Doch die zunehmend erforderliche Nothilfe und die Projektarbeit werden schwieriger: Das Hilfswerk hat mit sinkenden Einnahmen zu kämpfen. In den vergangenen zehn Jahren ist der Erlös der traditionellen Weihnachtskollekte von etwas über 30 Millionen Euro auf knapp zwölf Millionen in 2021 zurückgegangen. Das liegt auch an – wegen Corona hierzulande – schwächer besuchten Weihnachtsgottesdiensten, bilanzierte Adveniat-Geschäftsführerin Tanja Himer.
Durch intensive Spendenakquise sei es gelungen, den Rückgang beim Gesamtaufkommen der Spenden auf gut zehn Prozent zu begrenzen, so Himer. „Unsere Spender bleiben uns treu.“ Im Geschäftsjahr 2020/21 (Stichtag ist der 30.09.) gab es Einnahmen von 43,7 Millionen Euro – ein Rückgang von 4,9 Millionen gegenüber dem Vorjahreszeitraum. Für Projekte, Patenschaften und Spendenweiterleitungen flossen gut 30 Millionen nach Lateinamerika (Vorjahr: 35,3 Mio).

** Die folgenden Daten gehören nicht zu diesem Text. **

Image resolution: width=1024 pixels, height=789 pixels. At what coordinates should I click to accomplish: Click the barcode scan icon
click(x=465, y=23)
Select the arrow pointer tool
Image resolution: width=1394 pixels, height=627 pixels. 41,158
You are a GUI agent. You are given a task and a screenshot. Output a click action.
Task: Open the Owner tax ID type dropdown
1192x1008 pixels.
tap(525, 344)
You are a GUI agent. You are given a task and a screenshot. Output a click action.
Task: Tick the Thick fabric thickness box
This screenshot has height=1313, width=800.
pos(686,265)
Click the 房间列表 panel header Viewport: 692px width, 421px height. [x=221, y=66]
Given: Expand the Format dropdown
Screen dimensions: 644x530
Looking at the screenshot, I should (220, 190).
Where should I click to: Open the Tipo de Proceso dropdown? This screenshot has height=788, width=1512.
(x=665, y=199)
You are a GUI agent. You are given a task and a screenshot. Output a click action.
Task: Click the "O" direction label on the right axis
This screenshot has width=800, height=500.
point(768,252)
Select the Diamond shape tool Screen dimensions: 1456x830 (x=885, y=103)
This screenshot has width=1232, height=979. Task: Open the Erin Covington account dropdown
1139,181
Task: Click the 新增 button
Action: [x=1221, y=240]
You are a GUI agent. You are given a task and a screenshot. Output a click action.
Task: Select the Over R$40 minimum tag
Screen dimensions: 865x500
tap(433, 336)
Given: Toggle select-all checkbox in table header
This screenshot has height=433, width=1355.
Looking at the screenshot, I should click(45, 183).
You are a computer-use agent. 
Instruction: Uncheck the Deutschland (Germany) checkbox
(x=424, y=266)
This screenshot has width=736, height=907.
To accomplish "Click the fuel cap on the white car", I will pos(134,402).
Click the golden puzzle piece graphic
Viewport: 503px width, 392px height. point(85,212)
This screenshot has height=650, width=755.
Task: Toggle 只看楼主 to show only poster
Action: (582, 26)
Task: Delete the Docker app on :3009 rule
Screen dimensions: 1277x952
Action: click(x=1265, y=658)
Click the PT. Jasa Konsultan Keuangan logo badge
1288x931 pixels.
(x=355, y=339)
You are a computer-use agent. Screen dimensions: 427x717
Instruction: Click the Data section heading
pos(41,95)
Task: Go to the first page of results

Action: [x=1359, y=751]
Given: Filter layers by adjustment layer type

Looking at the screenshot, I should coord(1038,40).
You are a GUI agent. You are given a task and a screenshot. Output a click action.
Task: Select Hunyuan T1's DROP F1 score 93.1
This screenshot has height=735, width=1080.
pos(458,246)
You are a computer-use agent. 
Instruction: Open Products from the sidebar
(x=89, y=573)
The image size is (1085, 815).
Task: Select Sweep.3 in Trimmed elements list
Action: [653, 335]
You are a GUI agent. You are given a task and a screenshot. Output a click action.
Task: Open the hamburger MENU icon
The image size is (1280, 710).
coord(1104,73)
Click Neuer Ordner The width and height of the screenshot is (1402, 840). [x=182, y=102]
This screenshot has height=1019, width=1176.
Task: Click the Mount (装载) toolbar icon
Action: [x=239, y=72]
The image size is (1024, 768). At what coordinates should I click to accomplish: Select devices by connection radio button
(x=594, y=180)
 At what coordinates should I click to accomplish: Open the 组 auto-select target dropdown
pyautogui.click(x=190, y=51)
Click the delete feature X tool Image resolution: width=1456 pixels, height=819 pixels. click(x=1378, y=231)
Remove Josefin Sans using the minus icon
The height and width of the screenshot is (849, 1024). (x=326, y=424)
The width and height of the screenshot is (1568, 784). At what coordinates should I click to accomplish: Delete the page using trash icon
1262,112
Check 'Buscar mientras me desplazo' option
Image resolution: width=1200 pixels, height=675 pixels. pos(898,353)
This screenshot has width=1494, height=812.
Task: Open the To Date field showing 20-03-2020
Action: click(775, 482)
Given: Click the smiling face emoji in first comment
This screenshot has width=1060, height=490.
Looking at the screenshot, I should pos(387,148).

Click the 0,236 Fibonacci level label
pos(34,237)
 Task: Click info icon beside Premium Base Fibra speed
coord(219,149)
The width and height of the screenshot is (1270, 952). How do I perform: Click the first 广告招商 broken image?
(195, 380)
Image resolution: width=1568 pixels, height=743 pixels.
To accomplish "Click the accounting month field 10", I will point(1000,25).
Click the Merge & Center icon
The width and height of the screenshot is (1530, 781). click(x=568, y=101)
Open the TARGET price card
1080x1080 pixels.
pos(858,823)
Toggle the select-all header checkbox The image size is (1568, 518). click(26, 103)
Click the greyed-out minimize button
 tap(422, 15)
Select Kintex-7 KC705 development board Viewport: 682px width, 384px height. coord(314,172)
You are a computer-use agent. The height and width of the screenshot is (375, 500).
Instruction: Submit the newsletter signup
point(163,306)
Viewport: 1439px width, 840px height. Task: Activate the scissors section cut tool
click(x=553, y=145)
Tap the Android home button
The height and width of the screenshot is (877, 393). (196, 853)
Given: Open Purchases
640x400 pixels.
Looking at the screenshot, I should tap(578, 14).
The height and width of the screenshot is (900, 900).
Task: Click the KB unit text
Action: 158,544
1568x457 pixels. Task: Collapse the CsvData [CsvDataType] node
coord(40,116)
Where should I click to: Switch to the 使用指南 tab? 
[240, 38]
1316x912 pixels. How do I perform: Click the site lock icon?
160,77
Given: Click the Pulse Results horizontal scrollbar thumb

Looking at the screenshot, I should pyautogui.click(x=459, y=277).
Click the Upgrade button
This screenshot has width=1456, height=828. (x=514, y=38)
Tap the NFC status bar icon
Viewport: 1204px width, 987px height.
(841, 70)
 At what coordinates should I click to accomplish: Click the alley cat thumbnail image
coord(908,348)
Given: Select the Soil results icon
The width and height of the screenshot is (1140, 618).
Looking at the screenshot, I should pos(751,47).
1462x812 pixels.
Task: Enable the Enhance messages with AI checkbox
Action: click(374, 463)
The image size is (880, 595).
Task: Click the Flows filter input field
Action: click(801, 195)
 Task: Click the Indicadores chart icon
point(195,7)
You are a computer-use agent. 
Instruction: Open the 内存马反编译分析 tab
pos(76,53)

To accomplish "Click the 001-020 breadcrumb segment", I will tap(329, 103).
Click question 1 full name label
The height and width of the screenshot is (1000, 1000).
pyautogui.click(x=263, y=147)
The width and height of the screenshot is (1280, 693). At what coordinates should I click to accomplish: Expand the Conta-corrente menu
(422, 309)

Bischof Franz-Josef Overbeck warb für einen verstärkten Austausch zwischen der Amazonas-Synode und dem Synodalen Weg in Deutschland, die sich jeweils für eine Reform der Katholischen Kirche einsetzen. „Die Amazonassynode hat 2019 viele Kräfte mobilisiert.“ Unter anderem habe sie deutlich gemacht, wie wichtig das Amazonasgebiet für das globale Überleben ist. „Das hat auch gezeigt, wie sehr wir an einer ökologischen Umkehr arbeiten müssen. Am Amazonas entscheiden sich Perspektiven für die Zukunft unseres Planeten“, so Overbeck. Deswegen sei auch strukturelle Hilfe für die Menschen in Lateinamerika so wichtig.
„Wir wollen das Vertrauen der Spender durch Transparenz rechtfertigen“
Angesichts aktueller Berichterstattungen des „Spiegel“ über zweifelhaftes Finanzgebaren des Aachener Hilfswerks „Missio“, die Spenden vor allem für den Ausbau der hiesigen Zentrale verwendet haben sollen, setzt Adveniat auf größtmögliche Transparenz bei den eigenen Aufwendungen und der Mittelverwendung. Missio hat mittlerweile die Vorwürfe des „Spiegel“ zurückgewiesen. „Wir wollen das Vertrauen unserer Spender durch Transparenz rechtfertigen“, so Adveniat-Hauptgeschäftsführer Maier. Die Bilanz des Hilfswerks könne daher auf der Internetseite eingesehen werden. Adveniat sei seit 1992 regelmäßig mit dem Spendensiegel des Deutschen Sozialinstituts für soziale Fragen zertifiziert.
Dazu gehört auch der Umgang mit der Frage von Missbrauchsfällen. Bei Adveniat wird derzeit geprüft, inwieweit sich das Hilfswerk darum gekümmert hat. Der ehemalige, 2017 verstorbene Adveniat-Geschäftsführer Bischof Emil Stehle steht im Verdacht, unter dem Vorwand, Priester für die Mission in Lateinamerika gewinnen zu wollen, hierzulande auffällig gewordene Geistliche auf den Subkontinent gesandt zu haben. Emil Stehle war von 1977 bis 1988 Adveniat-Geschäftsführer, gleichzeitig Bischof in Bogotá, Kolumbien.
Derzeit, so Hauptgeschäftsführer Maier, würden die entsprechenden Akten durch eine unabhängige Rechtsanwältin überprüft. Noch in 2022 sollen die Ergebnisse den jeweiligen deutschen Bistümern zugeleitet werden – denn diese sind offiziell die Dienstherren, der möglicherweise auffälligen Priester.